Wednesday, May 25, 2016

HERE ARE SOME FOLKS WHO DON'T SEE A TRUMP VOTE AS PART OF THE "REVOLUTION"

I've been thinking that disruptive protests at Donald Trump rallies are counterproductive, but I wonder if they're sending a message to a certain other group of angry voters.
ALBUQUERQUE, N.M. (AP) -- In one of the presidential campaign year's more grisly spectacles, protesters in New Mexico opposing Donald Trump's candidacy threw burning T-shirts, plastic bottles and other items at police officers, injuring several, and toppled trash cans and barricades.

Police responded by firing pepper spray and smoke grenades into the crowd outside the Albuquerque Convention Center.

During the rally, the presumptive Republican presidential nominee was interrupted repeatedly by protesters, who shouted, held up banners and resisted removal by security officers.

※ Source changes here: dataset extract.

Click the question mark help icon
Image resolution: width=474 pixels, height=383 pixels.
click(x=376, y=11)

The banners included the messages "Trump is Fascist" and "We've heard enough."
We keep being told that Clinton-hating Bernie Sanders supporters might pull the level for Trump this year. But maybe unrest at Trump rallies -- led by the usual Guy Fawkes mask-wearing agitators -- will convey the sense that no self-respecting "revolutionary" would back Trump.

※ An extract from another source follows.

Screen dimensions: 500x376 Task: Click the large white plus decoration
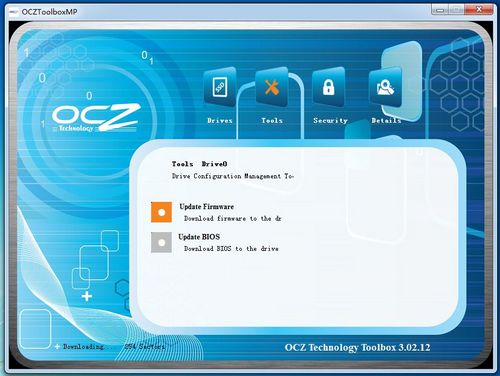87,296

I'm sure some Sanders supporters will vote for Trump. At Politico, Josh Zeitz reminds us that some supporters of Eugene McCarthy in 1968 and Ted Kennedy in 1980 actually weren't left-leaning, and ultimately voted, respectively, for George Wallace and Ronald Reagan.
While many of McCarthy’s supporters were genuinely opposed to the war in Vietnam, exit polls showed that a majority thought of themselves as hawks and voted against LBJ to register dissatisfaction with the slow pace of the war effort. Others were unhappy about skyrocketing inflation and urban unrest and simply wanted to register their discontent with the status quo. Lyndon Johnson’s private pollster found that 55 percent of McCarthy voters supported the conventional bombing campaign against North Vietnam, while only 29 percent opposed it....

Exit polls showed that roughly 18 percent of McCarthy’s primary voters ended up supporting Wallace.

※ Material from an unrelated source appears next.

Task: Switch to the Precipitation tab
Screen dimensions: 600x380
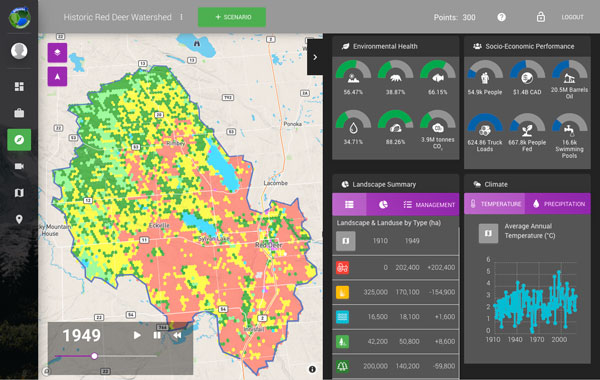Action: (559, 204)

... On election day [1980], some 27 percent of Edward Kennedy’s primary supporters cast their votes for Reagan.
But if there are Democratic primary voters like this in 2016, they'll be the more right-leaning voters, people who probably would have voted Republican in the general election in any case. (There were more of these voters in the Democratic Party in 1968 and even 1980 than there are today.)

I've been worried about self-defined progressives deciding that a Trump vote is a thumb in the eye to the hated Clinton. Unrest at Trump rallies might remind these folks who the real enemy is.

And if we're talking about 1968, let's remember that, after the Chicago convention, the Democrats seemed like the party that presided over chaos. If unrest continues to follow Trump, he'll be associated with chaos in the minds of a lot of moderate voters. That's not going to help him with those voters.

I'm not rooting for violence at Trump rallies. But if it continues to happen, it might be much more of a burden for Trump than it was in the primaries.

10 comments:

  1. Unfortunately there's a segment of Sanders supporters who appear poised to recreate 1968 for the DNC:

    http://www.boomantribune.com/story/2016/5/24/163623/840

    Yeh, that will really galvanize the revolution, won't it?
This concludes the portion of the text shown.